Signora Ebadi, la tensione nel suo Paese è altissima. Si aspettava quello che è successo quando è partita, il giorno delle elezioni?
«No. Tutti si aspettavano che avrebbe vinto Moussavi. Era un´opinione condivisa. Poi ci sono stati quei risultati e le persone hanno cominciato a chiedersi dove fossero finiti i loro voti. Ed è esplosa la rabbia: non sono stati solo gli annunci sui falsi risultati che hanno fatto infuriare la gente. Ma soprattutto le premature congratulazioni della Guida suprema Khamenei ad Ahmadinejad. Nessuno poteva aspettarsi che le leggi venissero violate in questa maniera. Né tantomeno questo comportamento verso il popolo».

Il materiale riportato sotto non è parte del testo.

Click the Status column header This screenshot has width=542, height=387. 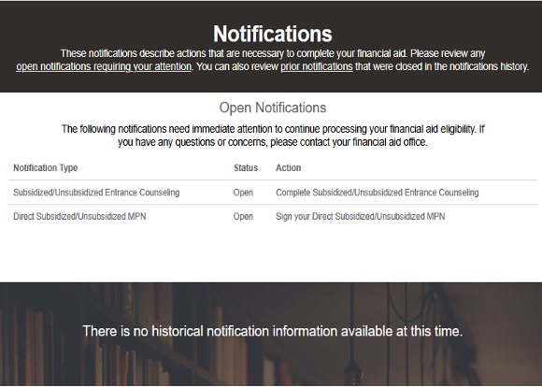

Quindi lei pensa che ci siano stati brogli nei risultati...
«Gli oppositori di Ahmadinejad e le persone che dimostrano in piazza lo pensano. Giustamente, ritengo. I raid dei poliziotti dopo il voto, quando sono stati attaccati i dormitori degli studenti universitari e molte persone sono state arrestate, rende questa ipotesi più credibile. Ma a questo punto il fatto più importante non sono più i brogli ma la maniera in cui sono state trattate le persone che partecipavano alle proteste. La gente che manifesta pacificamente non merita di ricevere pallottole come risposta. Nessuno immaginava che il governo fosse così crudele e violento. Sono state aggredite persone indifese: la Costituzione iraniana dice che le manifestazioni e i raduni pacifici devono essere consentiti. Questo non è stato rispettato. Tutto il mondo ha visto quanto pacifiche fossero le manifestazioni del popolo iraniano e quanto violenta la risposta».
Da fuori questa appare soprattutto come una rivolta di giovani e di donne: la sorprende?

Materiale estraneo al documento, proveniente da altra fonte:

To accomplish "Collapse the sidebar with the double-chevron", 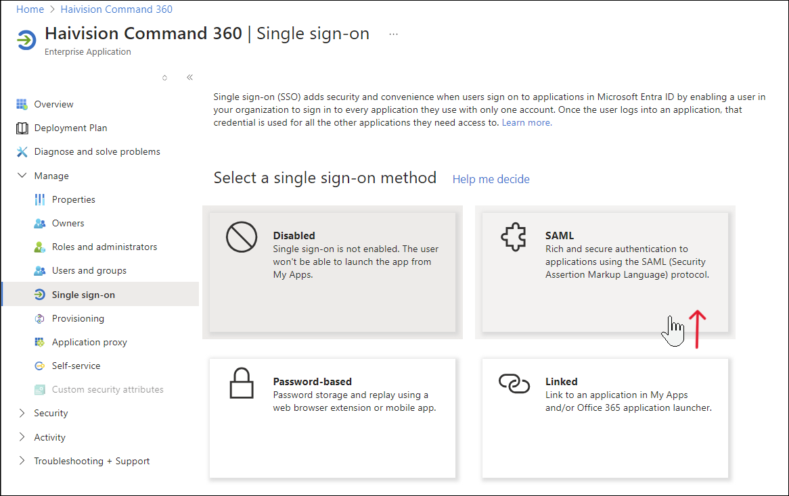I will (x=189, y=76).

«No. Sia i giovani che le donne negli ultimi anni hanno sofferto per la diseguaglianza, che comunque ha toccato tutta la popolazione. Volevano più libertà, non erano soddisfatti, volevano cambiare. Pensavano, come tanta gente, che i riformisti avrebbero vinto. Sarebbe andata così se non ci fossero stati i brogli che hanno portato alla vittoria di Ahmadinejad. Di fronte a questo il popolo iraniano ha chiesto di annullare le elezioni: e non si fermerà fino quando questo non succederà».
Anche se questo significherà più violenza?
«Le persone che sono a favore delle riforme non ricorrono alla violenza. Non è nel loro modo di comportarsi. La violenza è venuta dalla parte della polizia e del governo. Le proteste continueranno, la gente non userà la violenza, così come non l´ha usata fino a questo momento: in questa maniera otterrà i risultati che vuole».